Incident Response Specialist

About the role

Are you passionate about investigating state sponsored attacks, data breaches, economic espionage and targeted intrusions? Join the Incident Response team, which is responsible for the development and delivery of incident response and threat hunting services provided across the globe, ranging from single-system analysis to major intrusions on some of the world’s largest corporate networks.

The Incident Response Specialist role will primarily consist of conducting incident response investigations on behalf of a wide variety of clients across every sector. Within the role you will have scope to be involved in all aspects of incident response activity, as well as to develop specialisms in particular areas. You will be working within complex security environments and alongside Incident Response Managers to design, communicate and execute incident response, containment and remediation plans.
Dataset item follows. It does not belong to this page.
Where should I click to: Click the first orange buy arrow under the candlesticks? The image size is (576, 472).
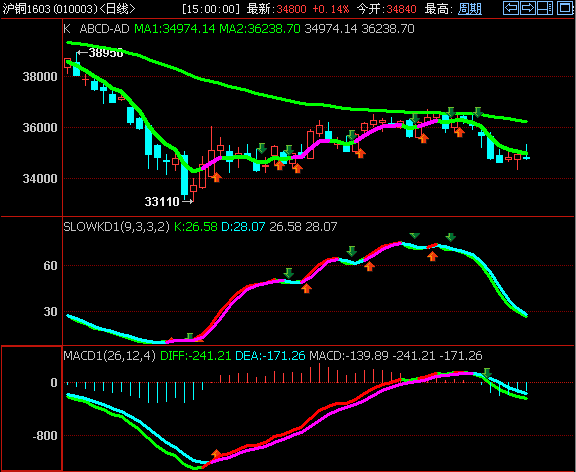[x=216, y=177]
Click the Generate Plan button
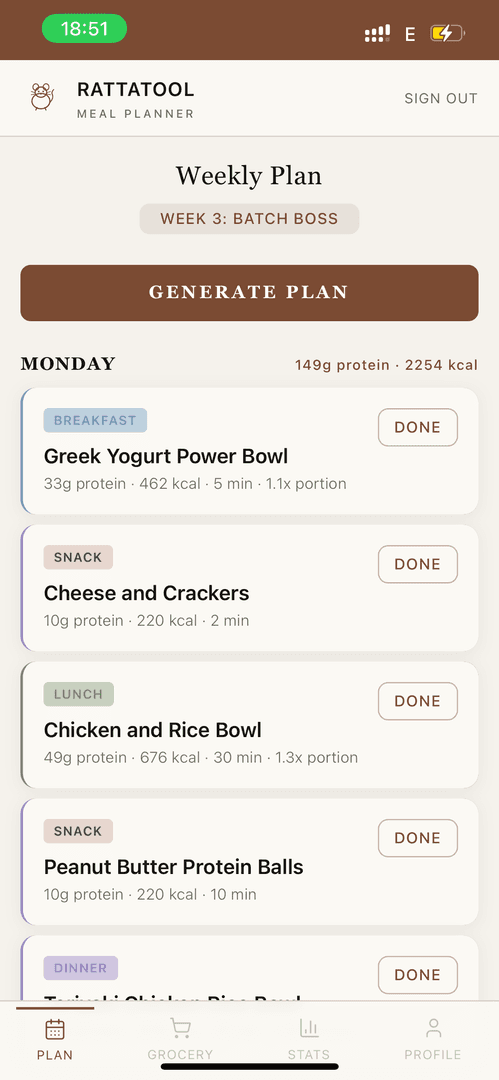The width and height of the screenshot is (499, 1080). 250,293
  • Plan, organise and devise approaches necessary to respond to incidents and obtain useful forensic information from the evidence collected
  • Prioritising and differentiating between potential intrusion activity and false alarms
  • Conduct incident and investigation post-mortem briefings, analysis, and reporting
  • Conduct forensic investigations including physical/logical disk, network packet capture, memory analysis or malware analysis
  • Provide technical guidance to investigations to correctly gather, analyse and present digital evidence to both business and legal audiences
  • Collate conclusions and recommendations and present forensics findings to stakeholders
  • Contribute to the development of policies, standards and guidelines for incident response
  • Correlate threat intelligence with active attacks and vulnerabilities within the enterprise
  • Monitor and analyse security events and identify trends, attacks, and potential threats
  • Research and test out new DFIR tooling and techniques
  • Creating and tracking security investigations to resolution; and, Facilitate the integration of threat and data feeds for the purposes of incident response

Skills and Experience

We expect you will already be able to demonstrate experience and knowledge in one or more of the following areas:

  • Besides the following specialist skills desired, candidates who possess additional business development skills & experience will be definitely valuated according to their level and extra qualities:
  • Experience in forensic capture and investigation tools such as EnCase, X-Ways, SIFT or F-Response
  • Experience with log management solutions such as Splunk, Elastic
  • Knowledge of Windows system internals and ability to identify common indicators of compromise from dead or live systems and live memory using tools such as the SysInternals suite, RegRipper, Volatility, or Mandiant Redline
  • Experience of gleaning and analysing security information from enterprise network and host based sensors, such as IDS/IPS systems, HIDS, SIEMs, AD controllers and firewalls
  • Expertise analysing raw network traffic captures or deployment and use of network forensics or monitoring devices such as FireEye, Solera, WireShark, SNORT or Netwitness
  • Knowledge of scripting languages such as Python, Perl or PowerShell and their use in forensic analysis and live incident response, or experience using other programming languages to develop software for host-centric, network-centric or log-centric security analysis

What do we offer

  • Many training and courses that contribute to your personal and professional development
  • An appropriate salary and extensive employment benefits. These benefits include a 'well-being budget'. This is a personal yearly budget of € 750,- that you can spend on your health, e.g., mindfulness, sports, lifestyle coaching, a second screen for your home office and noise cancelling headphones  
  • Monthly internet allowance 
  • A lease car or car allowance, laptop and an iPhone
  • 32 holiday days per year 
  • Informal and interesting (virtual) events with colleagues


Hours per weekFull time